GIVEN REQUEST
Recast the following lines as a Markdown table with two columns, "Number" for the row number and "Line" for the text of each line, omitting any blank lines. Leave out the pictures.

DATASET RECORDS
•••••
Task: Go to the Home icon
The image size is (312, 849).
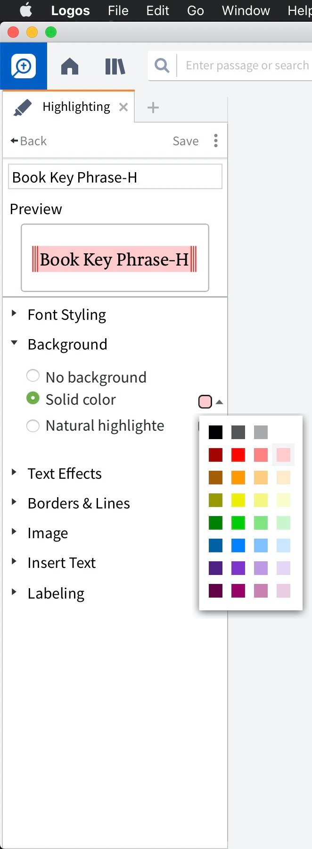Action: 70,66
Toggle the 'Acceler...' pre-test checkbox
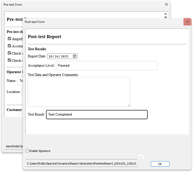193x172 pixels. click(x=9, y=46)
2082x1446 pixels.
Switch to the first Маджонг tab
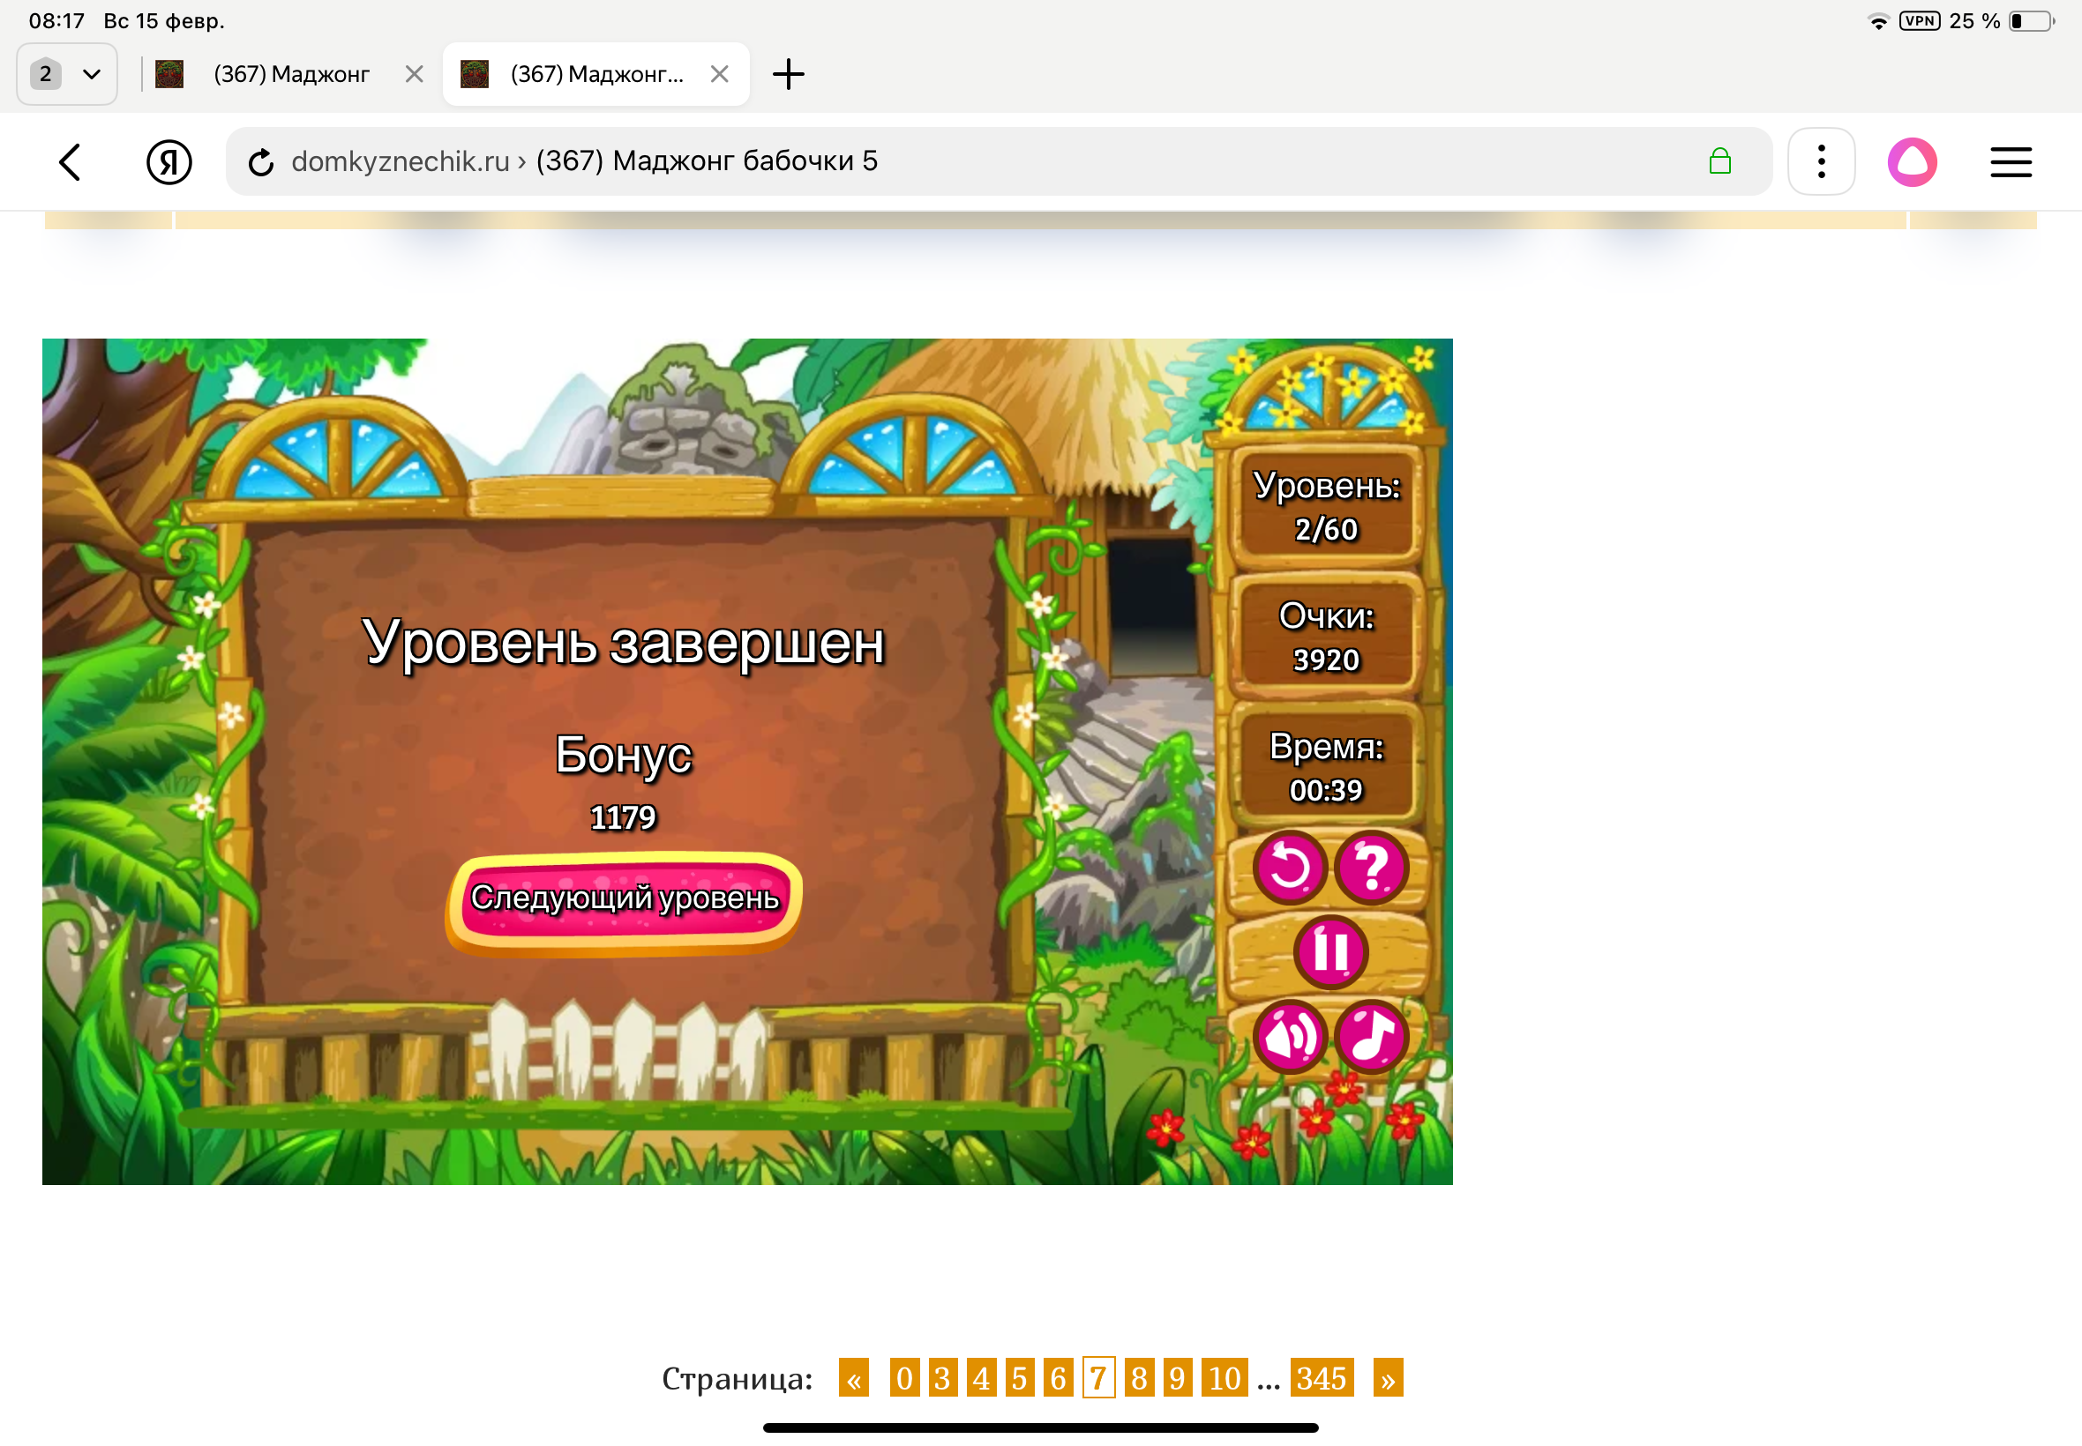click(290, 74)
•••••
FULL SOLUTION
| Number | Line |
|---|---|
| 1 | Task: Go to the Home icon |
| 2 | The image size is (312, 849). |
| 3 | Action: 70,66 |
| 4 | Toggle the 'Acceler...' pre-test checkbox |
| 5 | 193x172 pixels. click(x=9, y=46) |
| 6 | 2082x1446 pixels. |
| 7 | Switch to the first Маджонг tab |
| 8 | click(290, 74) |